_Exercise objective:_ All lines at and after the one containing "Select the LDAP folder icon", up to the end of the listing below, are to be printed exactly, with the pictures omitted.

_Record extracts:_
# # #

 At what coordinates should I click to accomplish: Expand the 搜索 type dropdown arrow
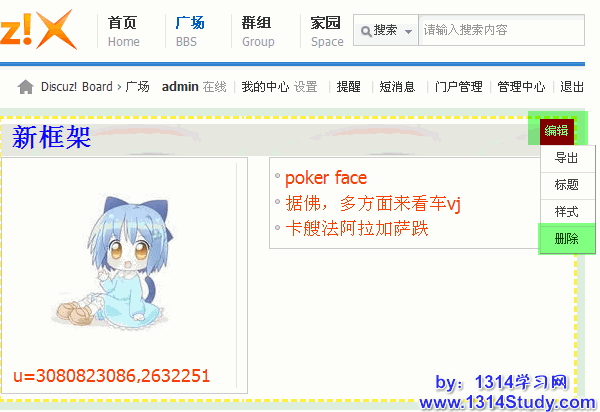[408, 32]
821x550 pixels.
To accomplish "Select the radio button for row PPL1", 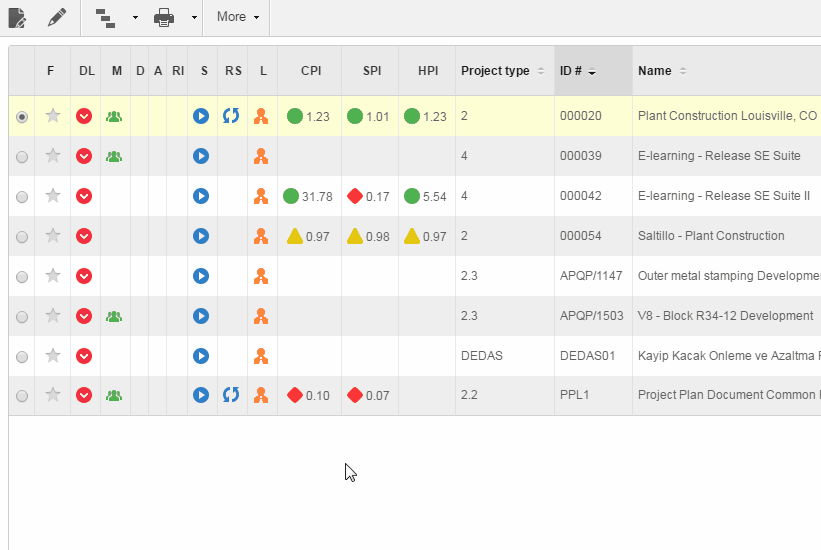I will [22, 396].
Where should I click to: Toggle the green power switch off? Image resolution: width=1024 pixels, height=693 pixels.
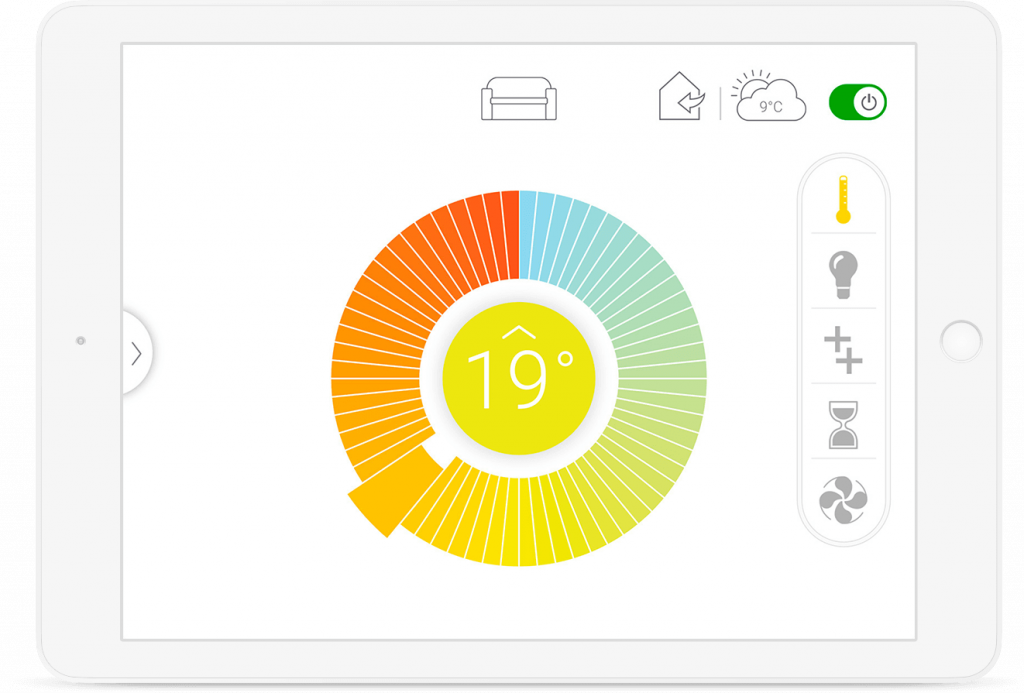858,102
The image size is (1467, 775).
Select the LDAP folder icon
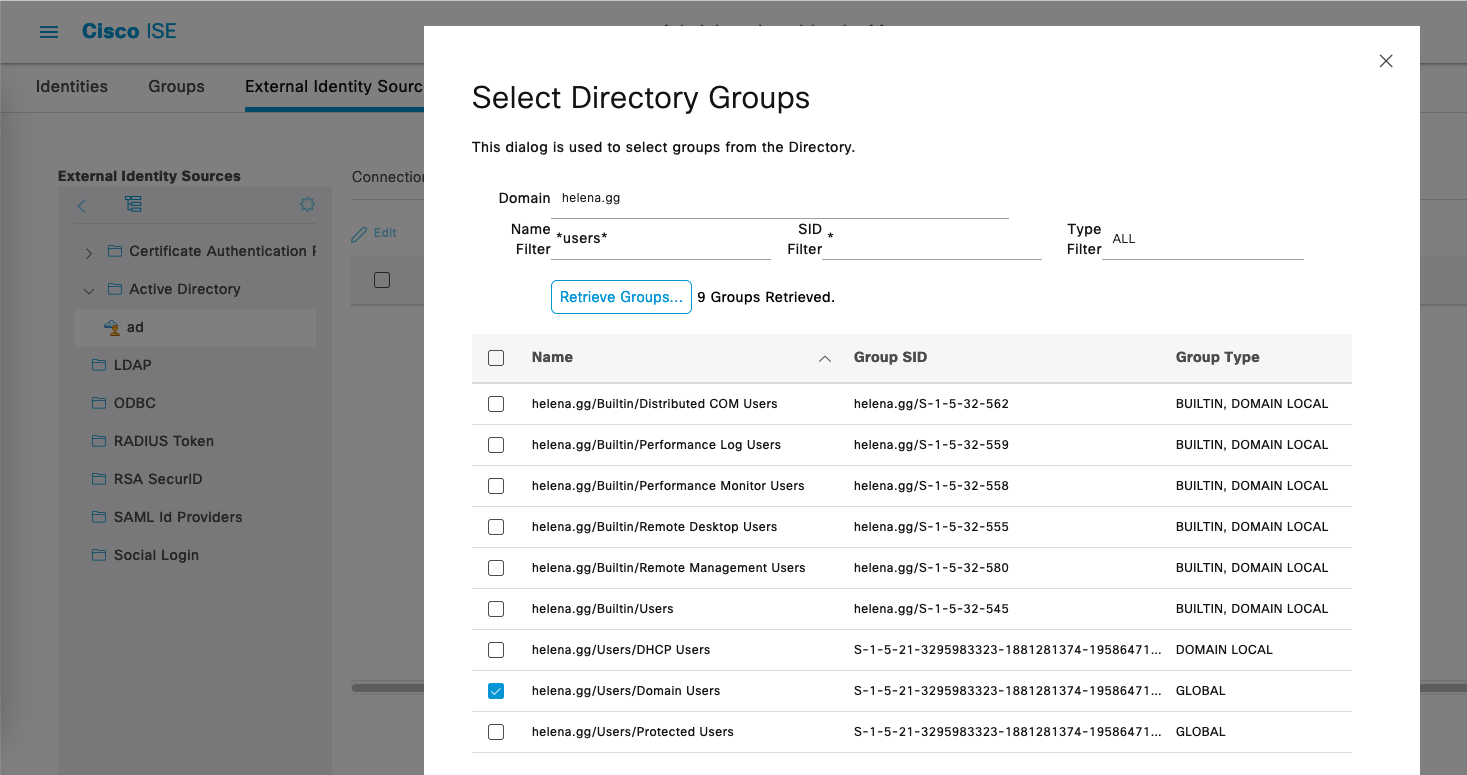tap(99, 365)
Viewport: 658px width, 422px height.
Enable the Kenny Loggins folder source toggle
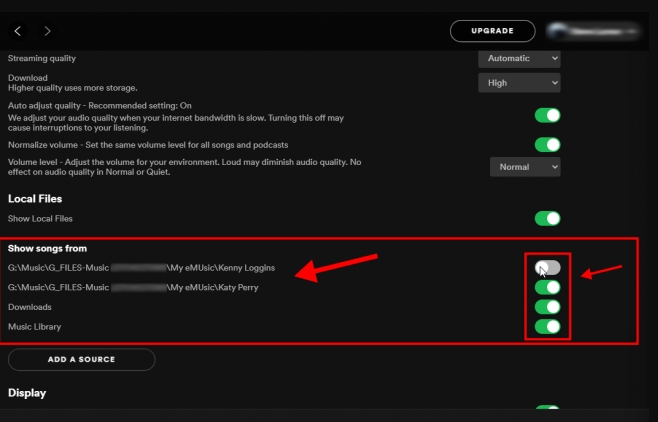click(547, 268)
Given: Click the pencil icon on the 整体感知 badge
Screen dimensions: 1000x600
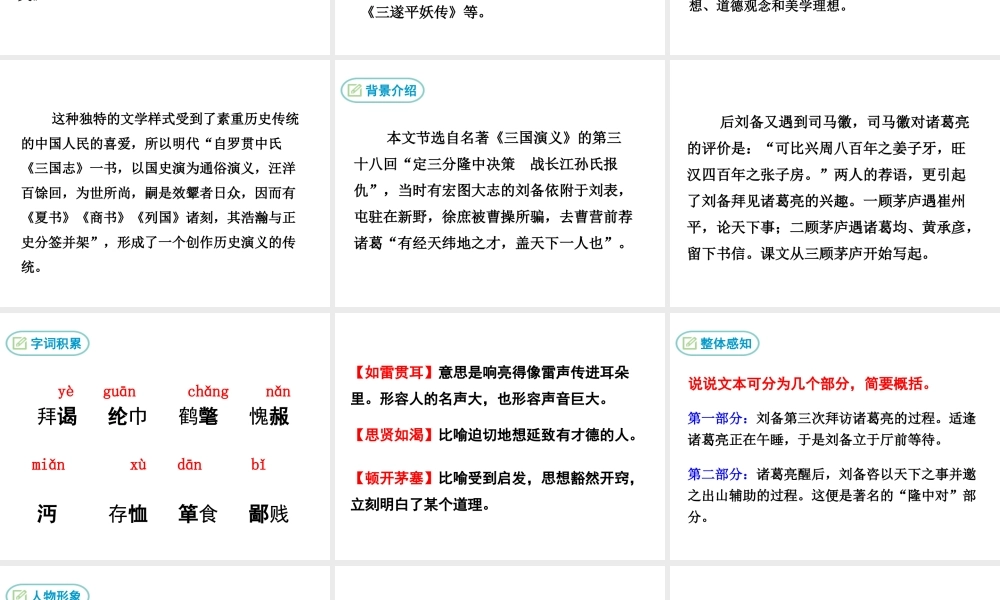Looking at the screenshot, I should click(688, 341).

# # #

_Solution:_
Select the LDAP folder icon
tap(99, 365)
Viewport: 658px width, 422px height.
Enable the Kenny Loggins folder source toggle
click(547, 268)
Given: Click the pencil icon on the 整体感知 badge
Screen dimensions: 1000x600
Looking at the screenshot, I should click(688, 341).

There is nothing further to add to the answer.